Aussitôt après le décès, le peintre Jean Perréal
réalise une empreinte du visage de la défunte. Puis selon l'usage,
les chirurgiens embaument la dépouille mortuaire après en avoir
extrait le coeur, qui est scellé dans un reliquaire d'or massif. Cinq
jours durant, des religieux mendiants veillent la reine Anne, dont le corps
est ensuite exposé sur un lit de parade, orné de toile dorée
d'hermine. C'est dans la grande salle d'honneur du château de Blois, tendue
de velours noir et où, à la lueur des torches, brillent les écussons
de Bretagne, que se dresse l'imposant catafalque, autour duquel rois d'armes
et hérauts montent la garde. Vêtue d'une somptueuse robe en velours
doublée d'hermine, couverte de joyaux, les mains gantées de blanc
et jointes sur le corselet d'or, la reine porte la couronne en tête. A
sa droite, est placé le sceptre, à sa gauche la main de justice.
Quinze jours olus tard, le corps de la reine Anne est conduit
jusqu'à Paris. Couvert de drap noir, attelé à six chevaux,
le char funèbre est entouré de quatre cents porteurs de torches.
A sa suite s'avancent les princes et princesses du sang, juchés sur des
mules noires parées des couleurs du deuil. Au sein du triste convoi,
les princesses Claude et Renée de France accompagnent leur mère
jusqu'à sa dernière demeure. Toute la journée, le cortège
chemine entre une double haie de villageois en prière. Chaque soir, la
dépouille de la souveraine repose dans une église, à Saint
Dyé, Cléry, Orléans, Antenay, Janville, Angerville, Etampes,
puis Monthléry. Le 15 février 1514, tandis que des crieurs
se dispersent dans Paris en clamant : "Priez! Dites en vos patenôtres
que Dieu bonne mercy lui fasse!" le cercueil de la reine est installé
dans la cathédrale Notre Dame, illuminée par des milliers de cierges.
Le lendemain soir, Anne de Bretagne est inhumée dans la basilique de
Saint Denis. Sous la voûte retentit la voix de Champagne, roi d'armes
de France, qui s'exclame solennellement : "Roy d'armes des Bretons, faites
votre devoir!" Et le Breton Pierre Choque, fidèle parmi les fidèles,
s'avance en proclamant : "La reine, très chrétienne duchesse,
notre souveraine dame et maîtresse, est morte. La reine est morte (...).

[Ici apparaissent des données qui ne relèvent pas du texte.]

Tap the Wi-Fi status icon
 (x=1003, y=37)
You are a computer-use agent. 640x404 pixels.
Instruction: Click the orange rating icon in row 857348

La reine est morte!" A l'appel de leur nom, les chevaliers de la reine
Anne déposent sur le cercueil la main de justice, le sceptre, la couronne
après les avoir pieusement baisés. Puis les portes de la crypte
s'ouvrent tandis que le chant des orgues retentit. Dans les jours qui suivent,
et selon les dernières volontés de la souveraine, son coeur est
escorté jusque dans sa Bretagne natale et déposé à
Nantes, à l'église des Carmes, auprès du tombeau de son
père, le duc François II. Sur le reliquaire d'or est gravé
en lettres d'émail rouge : "En ce petit vaisseau, de fin or pur
et monde, repose un plus grand coeur, qu'oncques femme eut au monde. Anne fut
le nom d'elle, en France deux fois reyne, duchesse des Bretons, royale et souveraine".